**Exercise**
Without altering a single character, set down all of the data below.

**Data records**
((

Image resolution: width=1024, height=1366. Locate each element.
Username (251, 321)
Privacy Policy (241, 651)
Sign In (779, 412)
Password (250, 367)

))

**Answer below**
Image resolution: width=1024, height=1366. Locate each element.
Username (251, 321)
Privacy Policy (241, 651)
Sign In (779, 412)
Password (250, 367)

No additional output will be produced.